RECORDS FOR THIS TASK Block Start
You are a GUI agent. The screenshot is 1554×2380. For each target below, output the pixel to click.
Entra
RECORDS FOR THIS TASK Block End
RECORDS FOR THIS TASK Block Start
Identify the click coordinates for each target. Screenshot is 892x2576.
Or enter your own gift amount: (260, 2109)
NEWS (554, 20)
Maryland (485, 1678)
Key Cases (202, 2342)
RECORDS FOR THIS TASK Block End
→ WHAT IS BEING ASKED
Only the lines above from the line containing "Identify the click" through the line containing "Key Cases (202, 2342)" should be retyped, exactly and with both ends included.

→ SOLUTION FOR THIS PROBLEM
Identify the click coordinates for each target. Screenshot is 892x2576.
Or enter your own gift amount: (260, 2109)
NEWS (554, 20)
Maryland (485, 1678)
Key Cases (202, 2342)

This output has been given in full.